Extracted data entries
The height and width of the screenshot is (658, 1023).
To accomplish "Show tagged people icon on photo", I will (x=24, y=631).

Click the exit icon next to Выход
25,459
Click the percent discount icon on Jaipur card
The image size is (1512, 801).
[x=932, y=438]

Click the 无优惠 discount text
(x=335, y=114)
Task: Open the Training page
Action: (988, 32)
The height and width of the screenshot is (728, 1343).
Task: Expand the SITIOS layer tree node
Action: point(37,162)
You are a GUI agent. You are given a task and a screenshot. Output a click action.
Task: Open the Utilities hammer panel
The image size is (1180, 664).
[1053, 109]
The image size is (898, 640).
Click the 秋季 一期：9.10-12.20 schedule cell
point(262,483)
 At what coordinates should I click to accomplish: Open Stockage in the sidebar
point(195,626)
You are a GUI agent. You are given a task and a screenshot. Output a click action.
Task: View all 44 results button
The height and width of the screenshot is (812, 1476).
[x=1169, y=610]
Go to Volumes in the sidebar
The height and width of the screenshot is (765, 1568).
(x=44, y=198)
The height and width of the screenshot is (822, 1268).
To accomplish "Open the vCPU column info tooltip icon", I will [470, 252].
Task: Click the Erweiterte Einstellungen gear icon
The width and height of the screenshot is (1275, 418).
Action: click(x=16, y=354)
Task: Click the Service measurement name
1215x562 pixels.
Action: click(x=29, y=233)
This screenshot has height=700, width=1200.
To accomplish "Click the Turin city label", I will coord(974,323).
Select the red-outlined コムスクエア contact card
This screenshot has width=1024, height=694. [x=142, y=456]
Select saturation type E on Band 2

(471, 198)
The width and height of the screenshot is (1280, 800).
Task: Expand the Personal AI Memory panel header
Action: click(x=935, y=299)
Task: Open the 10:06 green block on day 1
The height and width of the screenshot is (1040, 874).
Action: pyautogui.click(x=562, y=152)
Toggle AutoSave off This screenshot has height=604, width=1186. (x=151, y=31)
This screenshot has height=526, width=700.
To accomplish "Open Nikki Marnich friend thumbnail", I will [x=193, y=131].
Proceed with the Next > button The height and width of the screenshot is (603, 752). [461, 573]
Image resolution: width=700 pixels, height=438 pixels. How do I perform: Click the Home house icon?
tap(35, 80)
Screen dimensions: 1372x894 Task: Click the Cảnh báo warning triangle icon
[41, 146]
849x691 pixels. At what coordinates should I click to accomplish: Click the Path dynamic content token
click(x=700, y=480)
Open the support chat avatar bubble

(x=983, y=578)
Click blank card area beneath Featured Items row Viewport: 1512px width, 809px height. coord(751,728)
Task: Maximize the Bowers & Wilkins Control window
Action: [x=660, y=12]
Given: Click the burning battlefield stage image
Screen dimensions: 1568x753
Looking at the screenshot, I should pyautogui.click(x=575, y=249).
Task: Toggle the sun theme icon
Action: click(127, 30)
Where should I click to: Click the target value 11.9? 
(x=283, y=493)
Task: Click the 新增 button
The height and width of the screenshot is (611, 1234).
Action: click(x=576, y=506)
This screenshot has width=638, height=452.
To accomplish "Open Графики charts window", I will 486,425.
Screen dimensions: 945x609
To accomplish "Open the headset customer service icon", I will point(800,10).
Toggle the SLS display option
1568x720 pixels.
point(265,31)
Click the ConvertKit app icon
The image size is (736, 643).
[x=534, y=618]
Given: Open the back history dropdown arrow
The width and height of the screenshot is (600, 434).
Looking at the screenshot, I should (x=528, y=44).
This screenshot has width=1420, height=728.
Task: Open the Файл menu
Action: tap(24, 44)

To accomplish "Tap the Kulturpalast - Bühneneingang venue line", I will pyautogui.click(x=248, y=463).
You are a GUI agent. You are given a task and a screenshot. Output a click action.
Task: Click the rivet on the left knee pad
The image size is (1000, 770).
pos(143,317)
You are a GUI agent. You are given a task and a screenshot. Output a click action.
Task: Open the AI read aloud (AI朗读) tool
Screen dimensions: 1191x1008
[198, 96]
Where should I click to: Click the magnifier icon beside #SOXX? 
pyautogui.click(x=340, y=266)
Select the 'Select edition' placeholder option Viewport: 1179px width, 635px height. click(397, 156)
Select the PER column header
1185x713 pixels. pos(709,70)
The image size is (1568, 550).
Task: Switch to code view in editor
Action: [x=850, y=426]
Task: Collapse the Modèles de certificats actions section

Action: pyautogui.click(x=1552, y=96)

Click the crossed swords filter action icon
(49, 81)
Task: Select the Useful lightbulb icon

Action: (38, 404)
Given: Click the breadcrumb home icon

**What the exercise asks**. Your answer must be every record above, retyped exactly.

**Final answer**.
The height and width of the screenshot is (658, 1023).
To accomplish "Show tagged people icon on photo", I will (x=24, y=631).

Click the exit icon next to Выход
25,459
Click the percent discount icon on Jaipur card
The image size is (1512, 801).
[x=932, y=438]

Click the 无优惠 discount text
(x=335, y=114)
Task: Open the Training page
Action: (988, 32)
The height and width of the screenshot is (728, 1343).
Task: Expand the SITIOS layer tree node
Action: point(37,162)
You are a GUI agent. You are given a task and a screenshot. Output a click action.
Task: Open the Utilities hammer panel
The image size is (1180, 664).
[1053, 109]
The image size is (898, 640).
Click the 秋季 一期：9.10-12.20 schedule cell
point(262,483)
 At what coordinates should I click to accomplish: Open Stockage in the sidebar
point(195,626)
You are a GUI agent. You are given a task and a screenshot. Output a click action.
Task: View all 44 results button
The height and width of the screenshot is (812, 1476).
[x=1169, y=610]
Go to Volumes in the sidebar
The height and width of the screenshot is (765, 1568).
(x=44, y=198)
The height and width of the screenshot is (822, 1268).
To accomplish "Open the vCPU column info tooltip icon", I will [470, 252].
Task: Click the Erweiterte Einstellungen gear icon
The width and height of the screenshot is (1275, 418).
Action: click(x=16, y=354)
Task: Click the Service measurement name
1215x562 pixels.
Action: click(x=29, y=233)
This screenshot has height=700, width=1200.
To accomplish "Click the Turin city label", I will coord(974,323).
Select the red-outlined コムスクエア contact card
This screenshot has width=1024, height=694. [x=142, y=456]
Select saturation type E on Band 2

(471, 198)
The width and height of the screenshot is (1280, 800).
Task: Expand the Personal AI Memory panel header
Action: click(x=935, y=299)
Task: Open the 10:06 green block on day 1
The height and width of the screenshot is (1040, 874).
Action: pyautogui.click(x=562, y=152)
Toggle AutoSave off This screenshot has height=604, width=1186. (x=151, y=31)
This screenshot has height=526, width=700.
To accomplish "Open Nikki Marnich friend thumbnail", I will [x=193, y=131].
Proceed with the Next > button The height and width of the screenshot is (603, 752). [461, 573]
Image resolution: width=700 pixels, height=438 pixels. How do I perform: Click the Home house icon?
tap(35, 80)
Screen dimensions: 1372x894 Task: Click the Cảnh báo warning triangle icon
[41, 146]
849x691 pixels. At what coordinates should I click to accomplish: Click the Path dynamic content token
click(x=700, y=480)
Open the support chat avatar bubble

(x=983, y=578)
Click blank card area beneath Featured Items row Viewport: 1512px width, 809px height. coord(751,728)
Task: Maximize the Bowers & Wilkins Control window
Action: [x=660, y=12]
Given: Click the burning battlefield stage image
Screen dimensions: 1568x753
Looking at the screenshot, I should pyautogui.click(x=575, y=249).
Task: Toggle the sun theme icon
Action: click(127, 30)
Where should I click to: Click the target value 11.9? 
(x=283, y=493)
Task: Click the 新增 button
The height and width of the screenshot is (611, 1234).
Action: click(x=576, y=506)
This screenshot has width=638, height=452.
To accomplish "Open Графики charts window", I will 486,425.
Screen dimensions: 945x609
To accomplish "Open the headset customer service icon", I will point(800,10).
Toggle the SLS display option
1568x720 pixels.
point(265,31)
Click the ConvertKit app icon
The image size is (736, 643).
[x=534, y=618]
Given: Open the back history dropdown arrow
The width and height of the screenshot is (600, 434).
Looking at the screenshot, I should (x=528, y=44).
This screenshot has width=1420, height=728.
Task: Open the Файл menu
Action: tap(24, 44)

To accomplish "Tap the Kulturpalast - Bühneneingang venue line", I will pyautogui.click(x=248, y=463).
You are a GUI agent. You are given a task and a screenshot. Output a click action.
Task: Click the rivet on the left knee pad
The image size is (1000, 770).
pos(143,317)
You are a GUI agent. You are given a task and a screenshot. Output a click action.
Task: Open the AI read aloud (AI朗读) tool
Screen dimensions: 1191x1008
[198, 96]
Where should I click to: Click the magnifier icon beside #SOXX? 
pyautogui.click(x=340, y=266)
Select the 'Select edition' placeholder option Viewport: 1179px width, 635px height. click(397, 156)
Select the PER column header
1185x713 pixels. pos(709,70)
The image size is (1568, 550).
Task: Switch to code view in editor
Action: [x=850, y=426]
Task: Collapse the Modèles de certificats actions section

Action: pyautogui.click(x=1552, y=96)

Click the crossed swords filter action icon
(49, 81)
Task: Select the Useful lightbulb icon

Action: (38, 404)
Given: Click the breadcrumb home icon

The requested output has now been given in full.